Not to be confused with “The People’s Cannon”, a Magic the Gathering deck using a similarly OP dynamic.
The past weekend, I attended the third annual Queen City Anifest as a volunteer. I walked the perimeter and handed out water to vendors mostly, and had a pretty good time. After my shift, I sat down at the D&D table and joined a rousing game.
We stayed to talk to the Dungeon Master after the game. During our conversation, he described the time he experienced what may well be one of the most hilarious, game-breaking logic bugs ever encountered. This super-combo move is called “The People’s Cannon” (or as I like to call it, “The Caber Toss of Doom”).
It really just boils down to the interaction between 2 rules:
- Players with high charisma can ask villagers to do simple tasks.
- Simple actions – such as passing a 10 foot pole – take 1 second of in-game time to complete.
Firing the Cannon:
- Two players request something like 15 villagers to follow them to the lair of some incredibly powerful monster.
- Once the monster is in sight, a player requests the villagers stand single file with 10 feet between each.
- The players then stand at either end of the line and instruct the villagers to pass on whatever is handed to them.
- The first player passes a 10-foot pole to the first villager, who then passes it to the next, and so on.
(Remember, only 1 second passes between when the first player hands off the pole to when the second player receives it. Therefore, by the time it reaches the end of the line, it must be moving at 150 feet per second. That’s over 100 miles per hour!)
- The second player – who must be quite strong – then throws the high-velocity pole directly at the monster.
- This move deals critical damage almost inevitably, assuming your roll was successful.
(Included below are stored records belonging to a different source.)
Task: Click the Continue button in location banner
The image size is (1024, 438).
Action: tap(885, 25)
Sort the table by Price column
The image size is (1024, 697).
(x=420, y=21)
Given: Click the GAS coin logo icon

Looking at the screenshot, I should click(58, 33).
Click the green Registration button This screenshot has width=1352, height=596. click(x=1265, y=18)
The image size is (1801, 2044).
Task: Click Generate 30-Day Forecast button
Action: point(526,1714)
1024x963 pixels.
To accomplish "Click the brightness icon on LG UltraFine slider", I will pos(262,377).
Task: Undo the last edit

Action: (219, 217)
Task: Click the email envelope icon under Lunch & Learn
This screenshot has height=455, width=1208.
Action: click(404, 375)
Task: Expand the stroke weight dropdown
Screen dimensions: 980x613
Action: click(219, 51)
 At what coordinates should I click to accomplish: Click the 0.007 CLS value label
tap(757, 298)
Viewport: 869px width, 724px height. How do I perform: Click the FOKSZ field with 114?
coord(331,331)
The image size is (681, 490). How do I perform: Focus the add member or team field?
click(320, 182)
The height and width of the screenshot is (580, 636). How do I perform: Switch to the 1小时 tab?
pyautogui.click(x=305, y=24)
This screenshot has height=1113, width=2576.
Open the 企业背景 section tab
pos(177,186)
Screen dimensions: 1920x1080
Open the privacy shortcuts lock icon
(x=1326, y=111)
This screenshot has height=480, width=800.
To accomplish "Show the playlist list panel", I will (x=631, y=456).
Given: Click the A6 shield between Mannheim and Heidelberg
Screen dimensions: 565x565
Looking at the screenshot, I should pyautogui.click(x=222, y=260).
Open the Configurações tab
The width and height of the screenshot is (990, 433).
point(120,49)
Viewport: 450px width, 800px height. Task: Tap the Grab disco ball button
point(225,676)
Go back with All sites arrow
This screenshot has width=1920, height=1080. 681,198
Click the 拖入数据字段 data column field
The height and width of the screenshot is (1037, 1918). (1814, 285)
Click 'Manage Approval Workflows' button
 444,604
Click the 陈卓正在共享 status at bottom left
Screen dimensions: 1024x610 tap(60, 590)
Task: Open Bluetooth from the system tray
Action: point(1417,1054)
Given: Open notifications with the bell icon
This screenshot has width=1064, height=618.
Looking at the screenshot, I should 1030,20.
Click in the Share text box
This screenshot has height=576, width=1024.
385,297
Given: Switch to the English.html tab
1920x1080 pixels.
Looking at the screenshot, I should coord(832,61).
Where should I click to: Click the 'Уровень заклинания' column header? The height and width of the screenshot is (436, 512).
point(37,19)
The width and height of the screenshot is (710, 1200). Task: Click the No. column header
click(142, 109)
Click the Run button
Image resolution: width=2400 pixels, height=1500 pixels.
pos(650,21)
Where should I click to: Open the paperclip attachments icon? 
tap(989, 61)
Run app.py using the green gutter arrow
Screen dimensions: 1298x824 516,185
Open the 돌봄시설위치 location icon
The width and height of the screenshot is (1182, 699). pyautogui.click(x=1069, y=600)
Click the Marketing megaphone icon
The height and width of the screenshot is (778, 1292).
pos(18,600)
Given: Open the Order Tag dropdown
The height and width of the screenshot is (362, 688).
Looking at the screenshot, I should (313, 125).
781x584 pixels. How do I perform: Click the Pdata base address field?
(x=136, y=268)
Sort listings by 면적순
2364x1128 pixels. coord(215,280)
With this method, you are essentially able to fire an NPC-Powered Railgun at will, making your party veritable gods amongst men.
It is worth noting, however, that virtually no dungeon masters will actually allow this to play out. That said, they’ll probably get a kick out of you trying. Generally, game-breaking bugs are at the discretion of the DM to fix ad-hoc.
Editors Note: Obviously, this post is a bit of a break from our “regularly scheduled programming”, but so is everything on this site. What is regular, anyway?